● **Stated goal**
Rewrite the listing with "Screen dimensions" changed to "Display resolution" and everything else left as it is, and omit the pictures from your copy.

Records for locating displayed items
• • • • •

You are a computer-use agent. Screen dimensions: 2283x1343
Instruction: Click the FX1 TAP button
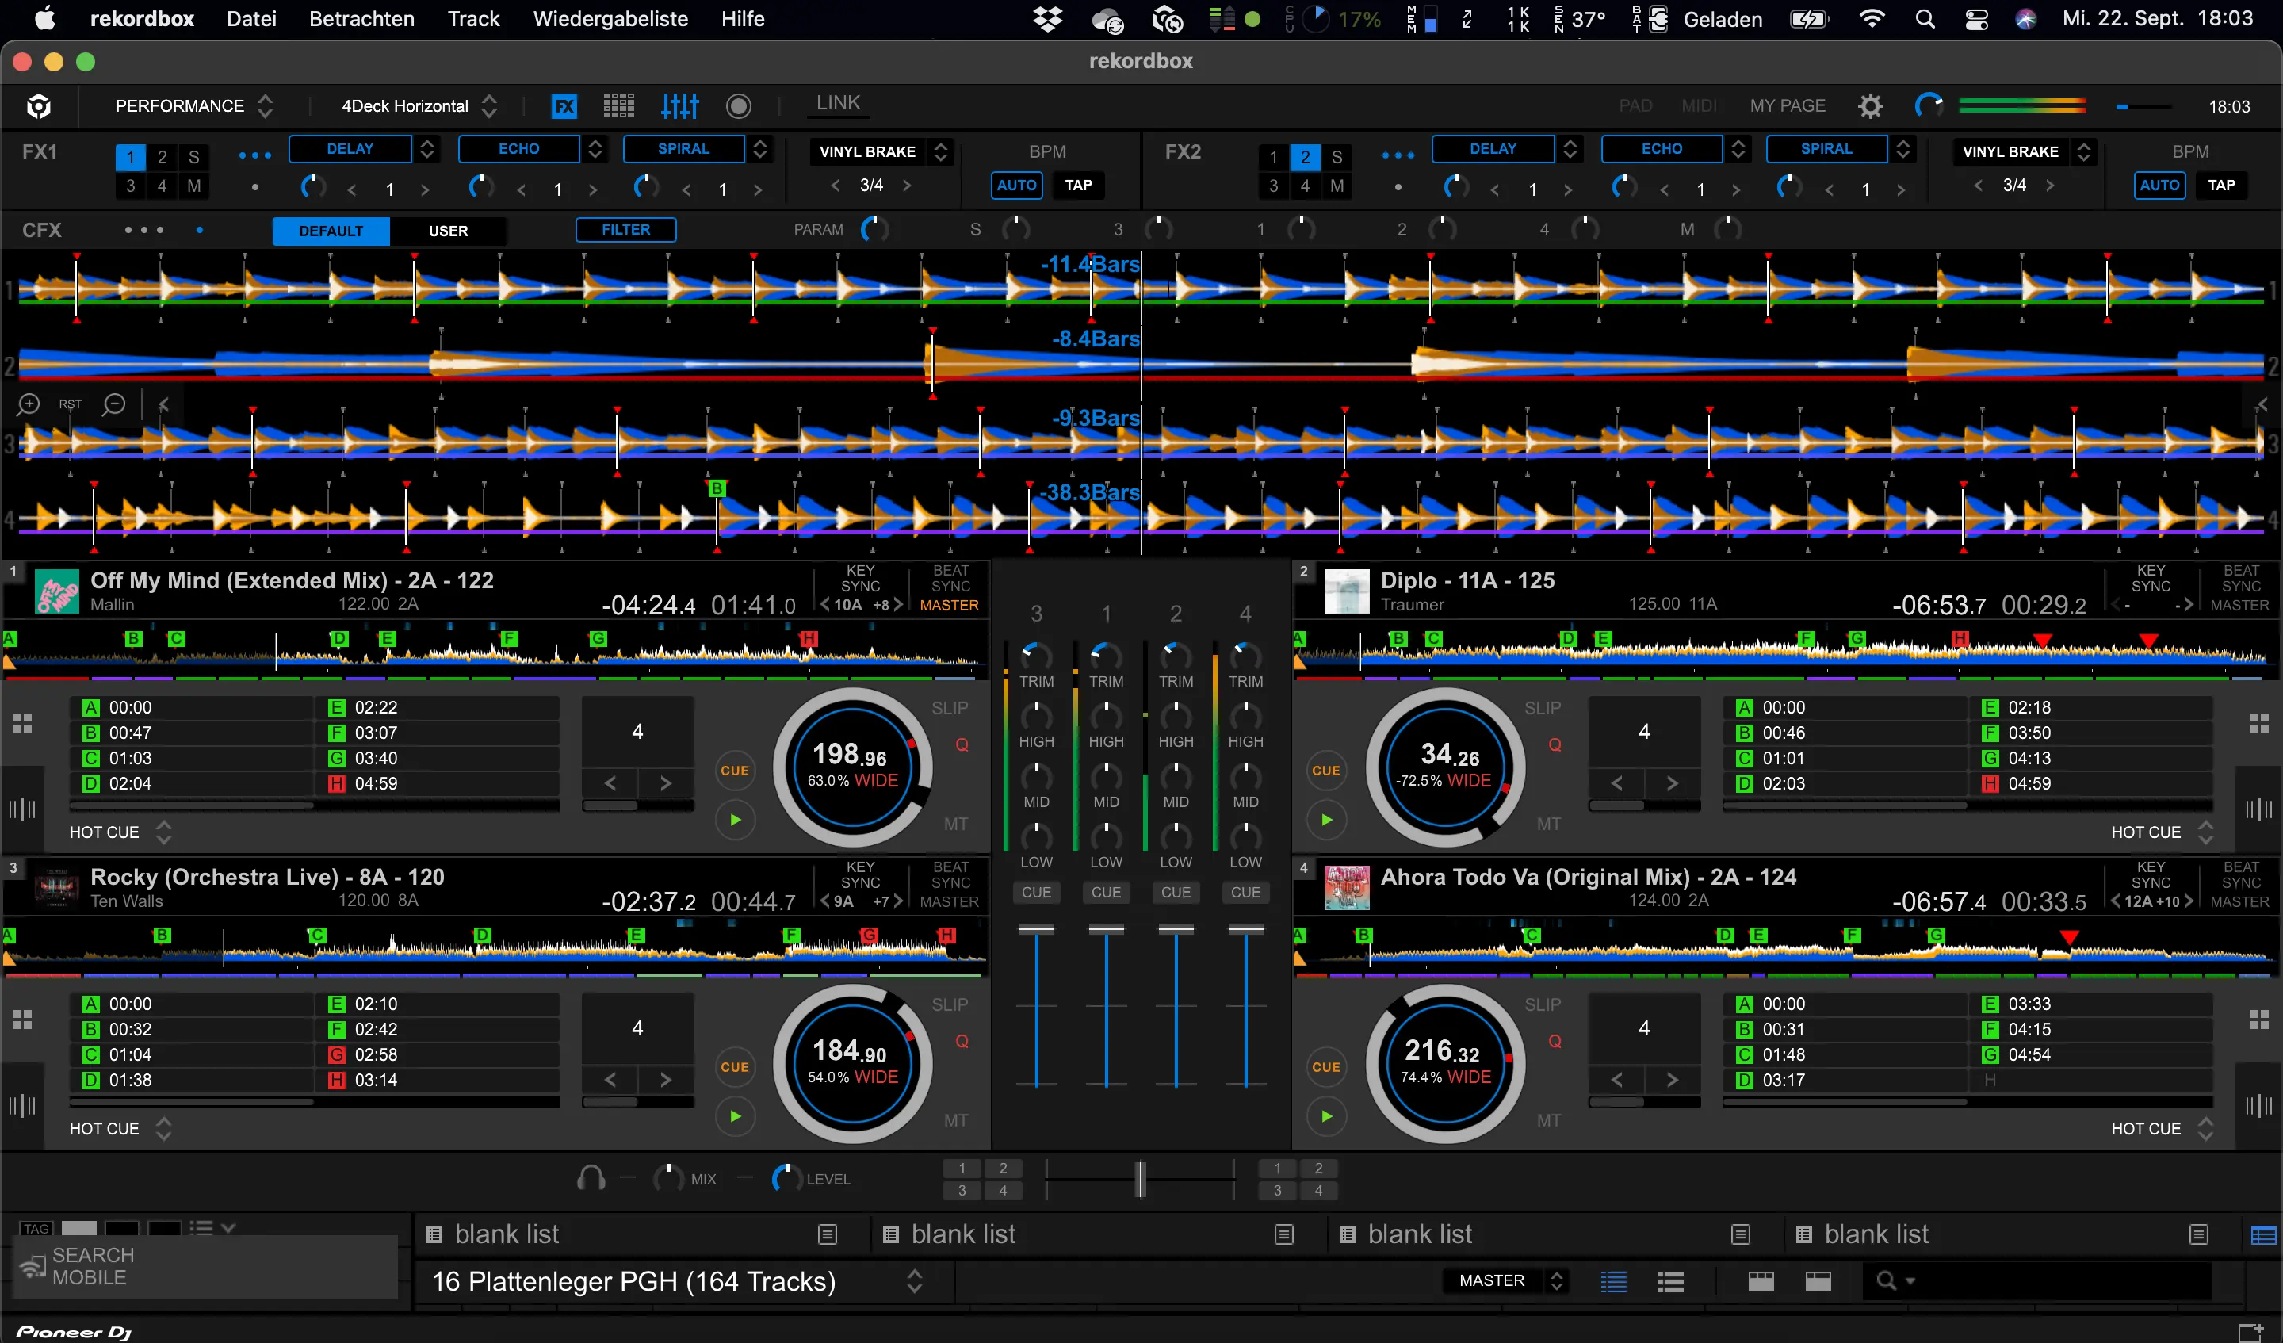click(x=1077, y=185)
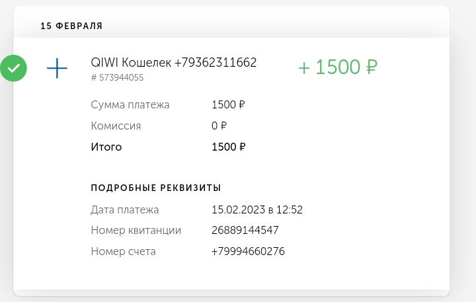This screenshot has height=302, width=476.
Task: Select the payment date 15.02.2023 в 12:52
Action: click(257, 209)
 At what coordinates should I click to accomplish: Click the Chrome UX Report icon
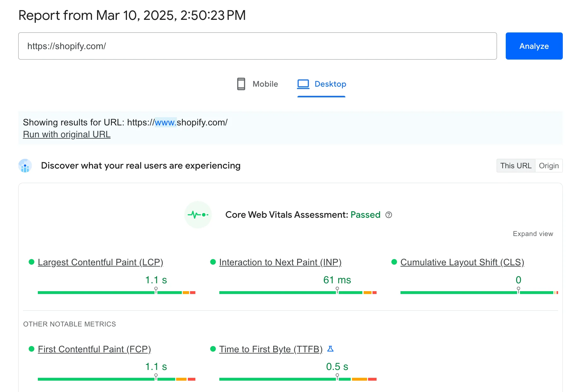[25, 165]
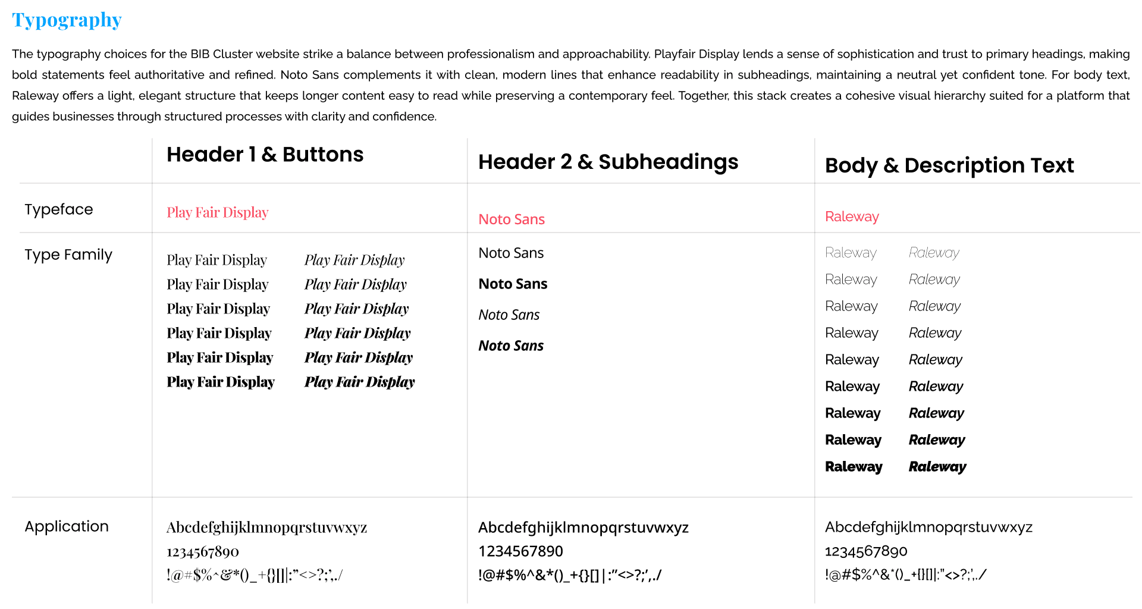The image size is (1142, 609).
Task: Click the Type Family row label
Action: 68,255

• • • • •

● **Expected answer**
You are a computer-use agent. Display resolution: 2283x1343
Instruction: Click the FX1 TAP button
click(x=1077, y=185)
This screenshot has height=302, width=476.
Task: Select the payment date 15.02.2023 в 12:52
Action: click(257, 209)
 At what coordinates should I click to accomplish: Click the Chrome UX Report icon
[25, 165]
The image size is (1142, 609).
Task: Click the Type Family row label
Action: 68,255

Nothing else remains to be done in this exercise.